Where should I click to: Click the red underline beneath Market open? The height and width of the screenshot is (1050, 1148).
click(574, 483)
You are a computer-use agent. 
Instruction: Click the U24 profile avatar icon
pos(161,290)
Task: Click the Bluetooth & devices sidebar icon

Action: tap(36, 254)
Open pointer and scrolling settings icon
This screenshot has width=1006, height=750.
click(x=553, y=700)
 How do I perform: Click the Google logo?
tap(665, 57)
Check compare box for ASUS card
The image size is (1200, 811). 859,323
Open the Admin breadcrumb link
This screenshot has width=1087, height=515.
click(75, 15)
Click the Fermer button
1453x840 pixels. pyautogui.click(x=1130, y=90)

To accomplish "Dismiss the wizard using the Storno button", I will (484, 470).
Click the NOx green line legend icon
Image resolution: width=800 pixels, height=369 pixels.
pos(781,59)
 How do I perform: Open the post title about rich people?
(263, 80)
########################################
# WHAT IS NEEDED
Only the line containing "How do I perform: Click the Google logo?" and the lines after it, through the end of the data, should be copied, exactly as they are.

# TASK OUTPUT
 How do I perform: Click the Google logo?
tap(665, 57)
Check compare box for ASUS card
The image size is (1200, 811). 859,323
Open the Admin breadcrumb link
This screenshot has width=1087, height=515.
click(75, 15)
Click the Fermer button
1453x840 pixels. pyautogui.click(x=1130, y=90)

To accomplish "Dismiss the wizard using the Storno button", I will (484, 470).
Click the NOx green line legend icon
Image resolution: width=800 pixels, height=369 pixels.
pos(781,59)
 How do I perform: Open the post title about rich people?
(263, 80)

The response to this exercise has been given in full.